### SQL Databases

In [1]:
## Create sample SQLite Database
import sqlite3
import os

os.makedirs("data/databases", exist_ok=True) #exist_ok=True if the file is there no need to create again and vice versa if it is false


In [2]:
#Create sample database
conn = sqlite3.connect("data/databases/company.db")
cursor = conn.cursor()


In [3]:
#Create tables
cursor.execute("""CREATE TABLE IF NOT EXISTS employees
(id INTEGER PRIMARY KEY, name TEXT, role TEXT, department TEXT, salary REAL)""")

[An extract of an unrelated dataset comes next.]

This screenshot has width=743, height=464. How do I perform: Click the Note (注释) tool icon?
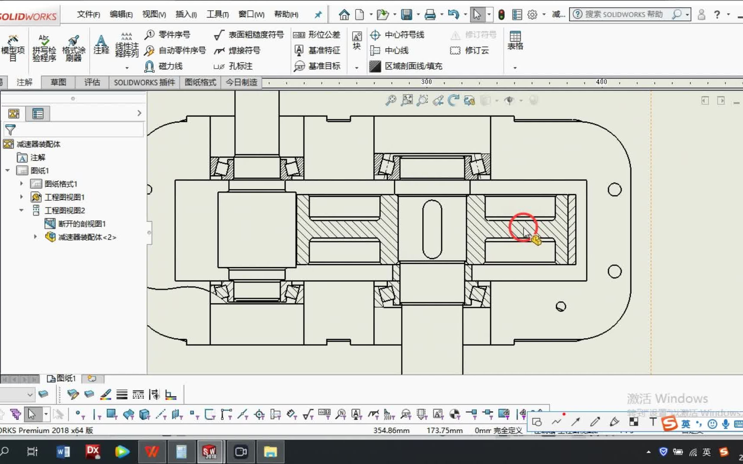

<sqlite3.Cursor at 0x103f53b40>

In [4]:
cursor.execute("""CREATE TABLE IF NOT EXISTS projects
(id INTEGER PRIMARY KEY, name TEXT, status TEXT, budget TEXT, lead_id INTEGER)""")

<sqlite3.Cursor at 0x103f53b40>

In [5]:
employees = [
    (1, 'John Doe', 'Senior Developer', 'Engineering', 95000),
    (2, 'Jane Smith', 'Data Scientist', 'Analytics', 105000),
    (3, 'Mike Johnson', 'Product Manager', 'Product', 110000),
    (4, 'Sarah Williams', 'DevOps Engineer', 'Engineering', 98000)
]

projects = [
    (1, 'RAG Implementation', 'Active', 150000, 1),
    (2, 'Data Pipeline', 'Completed', 80000, 2),
    (3, 'Customer Portal', 'Planning', 200000, 3),
    (4, 'ML Platform', 'Active', 250000, 2)
]

In [6]:
cursor.executemany('INSERT OR REPLACE INTO employees VALUES (?,?,?,?,?)', employees)

<sqlite3.Cursor at 0x103f53b40>

In [7]:
cursor.executemany('INSERT OR REPLACE INTO projects VALUES (?,?,?,?,?)', projects)

<sqlite3.Cursor at 0x103f53b40>

In [8]:
cursor.execute("select * from employees")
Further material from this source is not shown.